| YOUR OBJECTIVE |
The answer must be one number: how many lines in the records below contain the string "will".
################
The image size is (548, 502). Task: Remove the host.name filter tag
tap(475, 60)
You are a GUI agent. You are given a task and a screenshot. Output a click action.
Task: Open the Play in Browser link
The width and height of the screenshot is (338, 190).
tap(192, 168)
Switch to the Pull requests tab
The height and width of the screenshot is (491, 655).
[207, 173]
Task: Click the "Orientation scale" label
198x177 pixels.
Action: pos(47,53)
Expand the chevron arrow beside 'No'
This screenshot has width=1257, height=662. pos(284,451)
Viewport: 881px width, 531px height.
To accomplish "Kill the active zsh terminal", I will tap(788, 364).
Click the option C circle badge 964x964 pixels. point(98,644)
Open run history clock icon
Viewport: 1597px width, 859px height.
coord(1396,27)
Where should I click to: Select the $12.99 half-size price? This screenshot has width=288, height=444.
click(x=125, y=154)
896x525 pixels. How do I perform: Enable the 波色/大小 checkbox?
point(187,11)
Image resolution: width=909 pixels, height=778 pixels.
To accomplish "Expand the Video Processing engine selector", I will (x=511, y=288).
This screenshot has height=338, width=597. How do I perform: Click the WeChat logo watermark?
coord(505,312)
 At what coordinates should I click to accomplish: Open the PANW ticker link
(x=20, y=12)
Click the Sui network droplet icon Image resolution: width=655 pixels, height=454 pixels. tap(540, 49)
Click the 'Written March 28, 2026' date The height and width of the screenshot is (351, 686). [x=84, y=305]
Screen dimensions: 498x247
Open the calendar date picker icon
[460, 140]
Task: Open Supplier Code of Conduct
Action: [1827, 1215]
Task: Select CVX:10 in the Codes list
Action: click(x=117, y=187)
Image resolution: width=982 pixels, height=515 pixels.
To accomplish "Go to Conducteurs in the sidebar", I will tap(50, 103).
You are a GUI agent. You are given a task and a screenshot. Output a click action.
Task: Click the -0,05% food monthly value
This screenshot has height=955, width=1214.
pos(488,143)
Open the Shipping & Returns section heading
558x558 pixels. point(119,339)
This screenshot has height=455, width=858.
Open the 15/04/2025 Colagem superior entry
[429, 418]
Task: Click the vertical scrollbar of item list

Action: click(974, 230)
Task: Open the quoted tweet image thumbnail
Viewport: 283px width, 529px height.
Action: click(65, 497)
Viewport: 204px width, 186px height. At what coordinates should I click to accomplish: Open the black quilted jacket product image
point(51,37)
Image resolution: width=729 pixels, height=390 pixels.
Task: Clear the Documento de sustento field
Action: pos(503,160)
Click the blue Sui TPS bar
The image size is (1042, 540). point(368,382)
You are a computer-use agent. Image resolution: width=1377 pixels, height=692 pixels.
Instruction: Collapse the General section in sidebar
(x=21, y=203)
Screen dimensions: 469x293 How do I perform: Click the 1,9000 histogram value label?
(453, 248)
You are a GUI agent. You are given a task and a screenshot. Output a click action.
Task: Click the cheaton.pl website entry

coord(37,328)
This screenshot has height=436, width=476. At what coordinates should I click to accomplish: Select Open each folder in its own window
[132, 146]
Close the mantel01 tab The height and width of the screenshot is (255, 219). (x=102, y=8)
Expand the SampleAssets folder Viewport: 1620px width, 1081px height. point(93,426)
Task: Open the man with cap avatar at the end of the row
################
| REPLY TO THE TASK |
3